When you come to the line with "1270x952 pixels.", begin repeating; continue exactly through the final line of the records and include nothing from before.

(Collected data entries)
__________________________________________________

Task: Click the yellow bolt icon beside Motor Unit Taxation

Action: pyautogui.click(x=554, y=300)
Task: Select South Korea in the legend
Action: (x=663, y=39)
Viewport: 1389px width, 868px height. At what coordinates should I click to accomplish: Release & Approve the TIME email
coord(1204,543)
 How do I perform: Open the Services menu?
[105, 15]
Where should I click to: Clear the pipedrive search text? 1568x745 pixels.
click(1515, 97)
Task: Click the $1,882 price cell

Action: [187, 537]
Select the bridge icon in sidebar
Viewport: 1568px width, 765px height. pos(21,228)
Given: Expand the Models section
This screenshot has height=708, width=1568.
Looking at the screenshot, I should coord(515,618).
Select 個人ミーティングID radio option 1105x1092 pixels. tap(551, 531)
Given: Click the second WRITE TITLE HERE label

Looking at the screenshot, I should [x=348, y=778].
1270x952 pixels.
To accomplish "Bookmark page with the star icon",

__________________________________________________

> Reply:
1270x952 pixels.
To accomplish "Bookmark page with the star icon",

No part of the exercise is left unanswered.